YOUR TASK »
Continue the mailing-list reply about encoding a combined Hebrew hiriq-patah character from its final sentence.

PAGE EXCERPT »
"""

Re: Yerushala(y)im - or Biblical Hebrew

From: Peter_Constable@sil.org
Date: Tue Jul 08 2003 - 12:53:48 EDT

  • Next message: Kurosaka, Teruhiko: "RE: When is a character a currency sign?"

    Peter Kirk wrote on 07/08/2003 08:18:33 AM:

    > A couple of off list comments have made it clear to me that this
    > proposal needs some clarification and adjustment...

    > The solution for this sequence is as follows: Define a new combining
    > character something like HEBREW LIGATURE PATAH HIRIQ with a canonical
    > decomposition of hiriq - patah (yes, that way round) and a glyph with a
    > hiriq to the left of a patah... But when
    > this text is normalised into NFC, the sequence will first be reordered
    > as hiriq - patah, and then this combination will be composed into the
    > new ligature. That is correct, isn't it?

    Yes, but I wouldn't call it a ligature; I'd call it a precomposed or
    digraph character (and the glyph, I'd call a composite).

"""

RECORDED INFORMATION »
"""

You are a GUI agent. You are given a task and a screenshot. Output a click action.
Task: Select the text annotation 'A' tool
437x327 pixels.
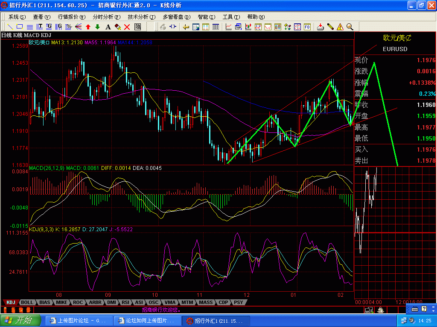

"""

RESULT OF THIS EXERCISE »
    > So an application which renders
    > the NFC text will see the new character and should render it according
    > to its glyph. In NFD text, the hiriq - patah sequence remains, but it
    > is, I think, customary if not required for the renderer to combine the
    > glyphs into the defined ligature before rendering.

    I'm not aware of anything that presently requires a renderer to combine
    the characters into a composite glyph, or to present the sequence of
    characters < hiriq, patah > with the hiriq to the left of the patah --
    remember, the description of Hebrew currently in Unicode assumes that such
    sequences don't occur.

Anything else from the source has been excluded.